Einen Überblick über die wesentlichen Fragestellungen bezüglich des Verbs „synergei“ („er/sie/es bewirkt/verhilft“) bietet M. S. Gignilliat 2006, 511-515: Wer bewirkt/verhilft – „alles“, „Gott“ oder „der Geist“? Ist „synergei“ ein transitives oder intransitives Verb, d. h. wirken Personen oder Dinge im Hinblick auf etwas zusammen (intransitiv) oder bewegen sie Dinge zum Zusammenwirken (transitiv)? Folgende Antworten würden meist gegeben: a) „Gott“ ist das Subjekt des intransitiven Verbs „synergei“. Gott wirke mit allen Dingen zusammen. b) „Gott“ sei das Subjekt des transitiven Verbs „synergei“ und „alles“ diene als direktes Objekt: Gott bewirke alles. c) „Gott“ wird – entgegen der besseren Lesart - aus dem Text eliminiert und „alles“ als Subjekt des intransitiven Verbs angesehen: Alle Dinge wirken für das Gute zusammen. d) Der „Geist“ sei das Subjekt mit einem intransitiven Verb: Der Geist wirke mit allen Dingen zugunsten derer, die Gott lieben. M. S. Gignilliat hält „Gott“ für das Subjekt des intransitiven Verbs „synergei“, wobei Gott mit dem Geist zum Guten für sein Volk wirke.
P. R. Rodgers 1995, 547-550 gibt zunächst einen Überblick über englische Übersetzungen von V. 28 und die zugrunde liegenden Fassungen des altgriechischen Textes. Er meint, dass der V. 28 ein Widerhall von Gen 50,20 sein könne, der sich in Röm 9-11 fortsetze. Subjekt des widerhallenden Satzes sei wohl Gott.

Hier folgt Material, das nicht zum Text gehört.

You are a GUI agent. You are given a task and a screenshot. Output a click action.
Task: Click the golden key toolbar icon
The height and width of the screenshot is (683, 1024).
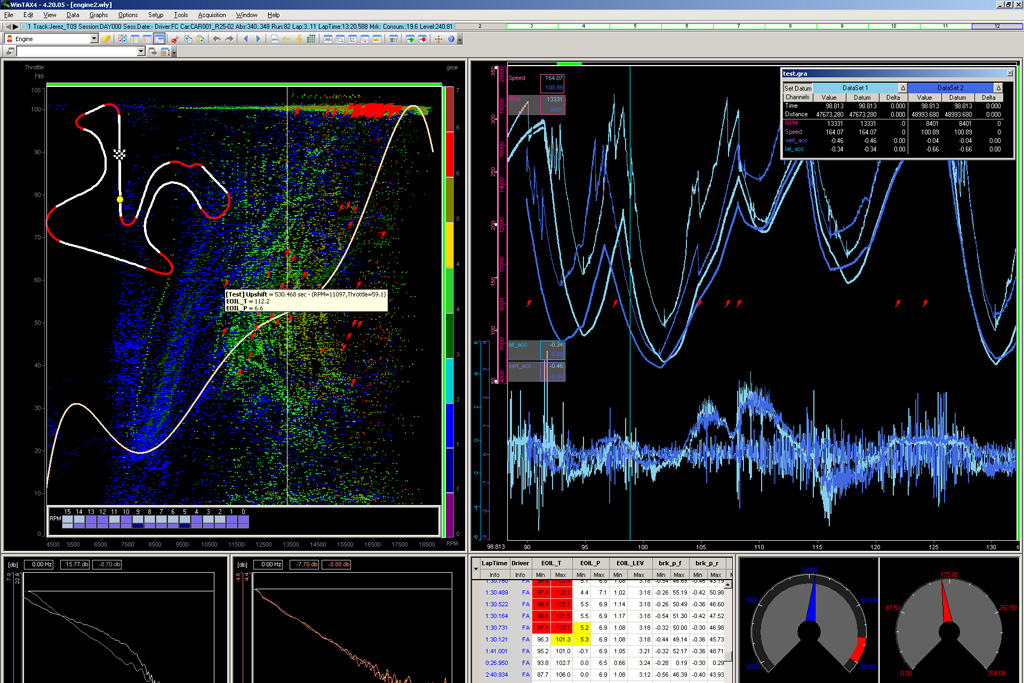286,39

C. D. Osburn 1982, 99-109 befasst sich ausgiebig mit verschiedenen Auslegungen von V. 28. Am wahrscheinlichsten sei, dass der im vorherigen Vers genannte Gott – die Nennung von Gott in V. 28 sei wohl eine sekundäre Ergänzung – das Subjekt ist, dem der Akkusativ „alles“ zugeordnet ist. V. 28 lasse sich mit „God works in all things for good“ wiedergeben.

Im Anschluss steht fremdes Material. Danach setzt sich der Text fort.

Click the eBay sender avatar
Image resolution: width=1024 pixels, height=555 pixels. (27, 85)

D. E. Hiebert 1991, 170-183 setzt bei seinem Artikel die Deutung voraus, dass Gott alle Dinge bewege, zusammen zum Guten derer zu wirken, die Gott lieben. Er geht der Frage nach, wie solch eine positive Aussage zu den negativen Erfahrungen von Leid und Katastrophen passt. Ergebnis: Es sei die Absicht des liebenden Gottes, in den Christen als seine Kinder Christgleichheit zu entwickeln und sie so auf den zukünftigen Tag vorzubereiten, an dem Christus wiederkehre und seine Gläubigen heimnehme. Dann würden die Gläubigen jubeln und Gott dafür danken, was er an ihnen tut.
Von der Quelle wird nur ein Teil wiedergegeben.